How could she sum up all that in a soundbite?
“It was the right thing to do,” she replied to Phyllis’s question. “I’m a Christian, these people here are Christians—”
“Not all of them, maybe not even most of them,” Phyllis interrupted.
“Excuse me?”
“Some of them practice their traditional religions. Nature-worshippers, ancestor-worshippers, old-fashioned pagans. You didn’t know that? Did the kids in your Sunday school know that?”
There was a slight, scornful curl to the reporter’s thin lips, a vague hint of ridicule in the way she’d spoken.

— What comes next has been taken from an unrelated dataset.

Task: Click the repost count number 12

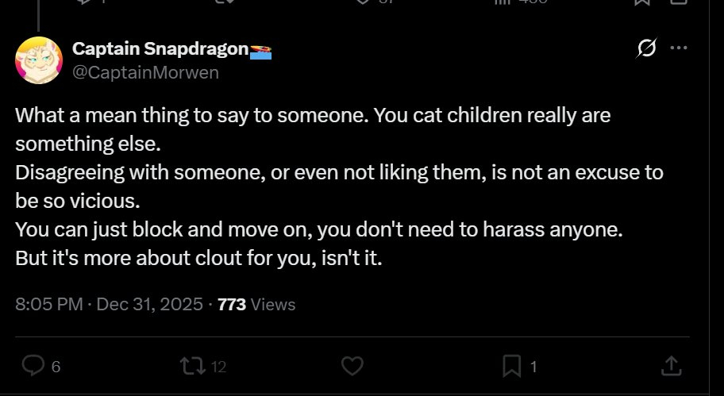Action: (219, 367)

Flustered, Quinette didn’t know what to say. She and everyone in the congregation assumed the slaves were Christians, because that’s what the newspaper had said—the story the girl had brought to class.
“If you had known that, and all the people who contributed to your drive, do you think it would have made a difference?” Phyllis asked into her silence. “Would you still have raised five thousand dollars?”
A dislike of Phyllis rose, a hot little flame. The woman had made her feel dumb and look dumb.
“Slavery is a violation of human rights, and last we checked, these people are human beings,” Ken Eismont declared in the hard, no-nonsense voice he could put on when he needed to. He’d been standing a little ways behind Quinette all the time, and she could have kissed him for rescuing her.
He gave the reporter a brief lecture about how the Arabs had raided Dinkaland for centuries, stealing cattle, capturing women and children, making concubines out of the women, and forcing the children to gather firewood and tend livestock. It was like a tradition, so much so that the Arab word for Dinka—for all black people—was
abid,
slave. Slavery had been abolished in Sudan seventy-odd years ago, he said, but then the new Islamist government revived it, for political reasons. It supplied the Arab tribes with horses and modern weapons, it ordered them where to raid and when.